# Given data
..........

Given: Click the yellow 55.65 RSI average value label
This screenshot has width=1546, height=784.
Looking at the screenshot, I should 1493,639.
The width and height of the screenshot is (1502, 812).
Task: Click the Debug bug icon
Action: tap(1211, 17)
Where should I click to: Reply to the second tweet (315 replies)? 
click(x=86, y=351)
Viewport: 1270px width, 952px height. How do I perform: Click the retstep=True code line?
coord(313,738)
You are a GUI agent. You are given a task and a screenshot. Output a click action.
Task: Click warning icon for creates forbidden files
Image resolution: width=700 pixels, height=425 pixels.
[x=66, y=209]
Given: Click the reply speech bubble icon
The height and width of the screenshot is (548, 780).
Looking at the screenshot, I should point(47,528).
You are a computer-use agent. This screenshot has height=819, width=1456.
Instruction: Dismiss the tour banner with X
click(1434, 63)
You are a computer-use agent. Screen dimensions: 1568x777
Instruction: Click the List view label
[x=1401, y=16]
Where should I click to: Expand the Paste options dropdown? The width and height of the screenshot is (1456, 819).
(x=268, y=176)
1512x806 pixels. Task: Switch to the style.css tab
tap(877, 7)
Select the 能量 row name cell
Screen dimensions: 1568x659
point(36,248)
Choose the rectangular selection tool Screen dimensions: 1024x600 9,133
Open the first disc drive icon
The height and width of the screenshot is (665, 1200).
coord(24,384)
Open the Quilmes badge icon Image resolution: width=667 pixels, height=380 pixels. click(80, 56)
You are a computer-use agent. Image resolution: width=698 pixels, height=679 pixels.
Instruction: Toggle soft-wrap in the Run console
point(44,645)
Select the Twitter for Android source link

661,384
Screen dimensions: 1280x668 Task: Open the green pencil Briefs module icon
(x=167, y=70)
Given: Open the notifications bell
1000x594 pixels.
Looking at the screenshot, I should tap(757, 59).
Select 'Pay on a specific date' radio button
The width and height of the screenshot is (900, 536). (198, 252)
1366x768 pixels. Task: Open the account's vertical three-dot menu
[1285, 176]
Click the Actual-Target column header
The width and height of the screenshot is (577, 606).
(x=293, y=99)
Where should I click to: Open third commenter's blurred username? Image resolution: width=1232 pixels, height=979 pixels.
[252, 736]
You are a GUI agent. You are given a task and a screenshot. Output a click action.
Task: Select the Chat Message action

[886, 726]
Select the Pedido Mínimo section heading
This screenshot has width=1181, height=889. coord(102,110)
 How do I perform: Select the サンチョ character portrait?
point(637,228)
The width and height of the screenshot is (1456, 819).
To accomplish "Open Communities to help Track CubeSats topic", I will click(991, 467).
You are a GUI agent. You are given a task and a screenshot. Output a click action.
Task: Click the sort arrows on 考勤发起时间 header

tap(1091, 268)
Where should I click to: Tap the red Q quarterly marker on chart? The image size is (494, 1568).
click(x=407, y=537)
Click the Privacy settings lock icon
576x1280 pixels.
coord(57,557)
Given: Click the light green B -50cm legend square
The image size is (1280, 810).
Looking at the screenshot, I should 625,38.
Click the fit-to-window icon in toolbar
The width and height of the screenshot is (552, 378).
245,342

..........

# Exercise
Copy every line of the records above without any changes, from the first line through the last.

# Output below
Given: Click the yellow 55.65 RSI average value label
This screenshot has width=1546, height=784.
Looking at the screenshot, I should 1493,639.
The width and height of the screenshot is (1502, 812).
Task: Click the Debug bug icon
Action: tap(1211, 17)
Where should I click to: Reply to the second tweet (315 replies)? 
click(x=86, y=351)
Viewport: 1270px width, 952px height. How do I perform: Click the retstep=True code line?
coord(313,738)
You are a GUI agent. You are given a task and a screenshot. Output a click action.
Task: Click warning icon for creates forbidden files
Image resolution: width=700 pixels, height=425 pixels.
[x=66, y=209]
Given: Click the reply speech bubble icon
The height and width of the screenshot is (548, 780).
Looking at the screenshot, I should point(47,528).
You are a computer-use agent. This screenshot has height=819, width=1456.
Instruction: Dismiss the tour banner with X
click(1434, 63)
You are a computer-use agent. Screen dimensions: 1568x777
Instruction: Click the List view label
[x=1401, y=16]
Where should I click to: Expand the Paste options dropdown? The width and height of the screenshot is (1456, 819).
(x=268, y=176)
1512x806 pixels. Task: Switch to the style.css tab
tap(877, 7)
Select the 能量 row name cell
Screen dimensions: 1568x659
point(36,248)
Choose the rectangular selection tool Screen dimensions: 1024x600 9,133
Open the first disc drive icon
The height and width of the screenshot is (665, 1200).
coord(24,384)
Open the Quilmes badge icon Image resolution: width=667 pixels, height=380 pixels. click(80, 56)
You are a computer-use agent. Image resolution: width=698 pixels, height=679 pixels.
Instruction: Toggle soft-wrap in the Run console
point(44,645)
Select the Twitter for Android source link

661,384
Screen dimensions: 1280x668 Task: Open the green pencil Briefs module icon
(x=167, y=70)
Given: Open the notifications bell
1000x594 pixels.
Looking at the screenshot, I should tap(757, 59).
Select 'Pay on a specific date' radio button
The width and height of the screenshot is (900, 536). (198, 252)
1366x768 pixels. Task: Open the account's vertical three-dot menu
[1285, 176]
Click the Actual-Target column header
The width and height of the screenshot is (577, 606).
(x=293, y=99)
Where should I click to: Open third commenter's blurred username? Image resolution: width=1232 pixels, height=979 pixels.
[252, 736]
You are a GUI agent. You are given a task and a screenshot. Output a click action.
Task: Select the Chat Message action

[886, 726]
Select the Pedido Mínimo section heading
This screenshot has width=1181, height=889. coord(102,110)
 How do I perform: Select the サンチョ character portrait?
point(637,228)
The width and height of the screenshot is (1456, 819).
To accomplish "Open Communities to help Track CubeSats topic", I will click(991, 467).
You are a GUI agent. You are given a task and a screenshot. Output a click action.
Task: Click the sort arrows on 考勤发起时间 header

tap(1091, 268)
Where should I click to: Tap the red Q quarterly marker on chart? The image size is (494, 1568).
click(x=407, y=537)
Click the Privacy settings lock icon
576x1280 pixels.
coord(57,557)
Given: Click the light green B -50cm legend square
The image size is (1280, 810).
Looking at the screenshot, I should 625,38.
Click the fit-to-window icon in toolbar
The width and height of the screenshot is (552, 378).
245,342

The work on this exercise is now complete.